Ahmad Salem | Bloomberg | Getty Images
DEIR AL-BALAH, Gaza Strip (AP) — The United Nations was forced Friday to stop deliveries of food and other necessities to Gaza and warned of the growing risk of widespread starvation after internet and telephone services collapsed in the besieged enclave because of lack of fuel.
Israel announced that it will allow two tanker trucks of fuel into Gaza each day for the U.N. and communication systems. That amount is half of what the U.N. said it needs for lifesaving functions for hundreds of thousands of people in Gaza, including powering water systems, hospitals, bakeries and the trucks delivering aid.
Israel has barred entry of fuel since the start of the war, saying it would be diverted by Hamas for military means.
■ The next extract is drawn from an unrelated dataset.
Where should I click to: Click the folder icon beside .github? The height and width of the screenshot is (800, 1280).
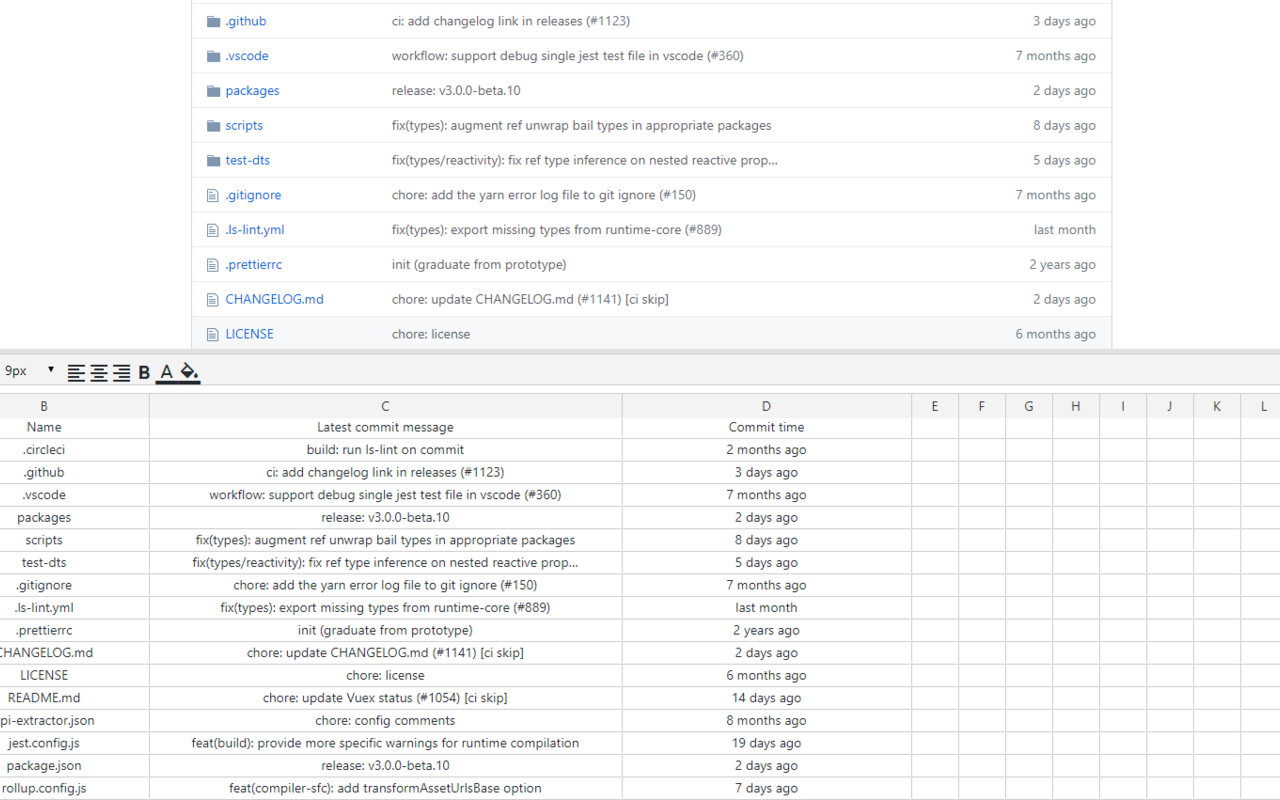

It has also blocked food, water and other supplies except for a trickle of aid from Egypt that aid workers say falls far short of what’s needed.
The communications blackout largely cut off Gaza’s 2.3 million people from one another and the outside world.
The U.N. agency for Palestinian refugees, known as UNRWA, couldn’t bring in its aid convoy Friday because of the communications cutoff, spokesperson Juliette Touma said.
“An extended blackout means an extended suspension of our humanitarian operations in the Gaza Strip,” Touma told The Associated Press.
Phone and internet services in parts of the Gaza Strip were partially restored Friday night after a limited quantity of fuel for generators was provided, according to NetBlocks, a group that tracks internet outages.
Israeli forces have signaled they could expand their offensive toward Gaza’s south while continuing operations in the north. Troops have been searching the territory’s biggest hospital, Shifa, for traces of a Hamas command center Israel alleges was located under the building — a claim Hamas and the hospital staff deny.
On Friday, the military said it found the body of another hostage, Cpl. Noa Marciano, in a building adjacent to Shifa, like that of another hostage found Thursday, Yehudit Weiss. Hundreds of mourners, many carrying Israeli flags, attended Marciano’s funeral Friday in her hometown of Modi’in.
The war, now in its sixth week, was triggered by Hamas’ Oct. 7 attack in southern Israel, in which the militants killed more than 1,200 people, mostly civilians, and abducted some 240 men, women and children.
More than 11,400 Palestinians have been killed in the war, two-thirds of them women and minors, according to Palestinian health authorities. Another 2,700 have been reported missing, believed buried under rubble. The count does not differentiate between civilians and militants, and Israel says it has killed thousands of militants.
Aid dries up
After an American request, Israel agreed to let a “very minimal” amount of fuel into Gaza each day, national security adviser Tzachi Hanegbi said. COGAT, the Israeli military body responsible for Palestinian affairs, said it would amount to 60,000 liters (15,850 gallons) a day for the U.N.
For the communications network, Israel also agreed on another 10,000 liters a day (2,640 gallons), a U.S. State Department official said.
UNRWA and other humanitarian groups need at least 120,000 liters (31,700 gallons) a day to run lifesaving functions, Touma said.
Gaza has received only 10% of its required food supplies each day in shipments from Egypt, according to the U.N., and the water system shutdown has left most of the population drinking contaminated water, causing an outbreak of disease.
Dehydration and malnutrition are growing, with nearly all residents in need of food, said Abeer Etefa, a Mideast regional spokeswoman for the U.N.’s World Food Program.
“People are facing the immediate possibility of starvation,” she said Thursday from Cairo.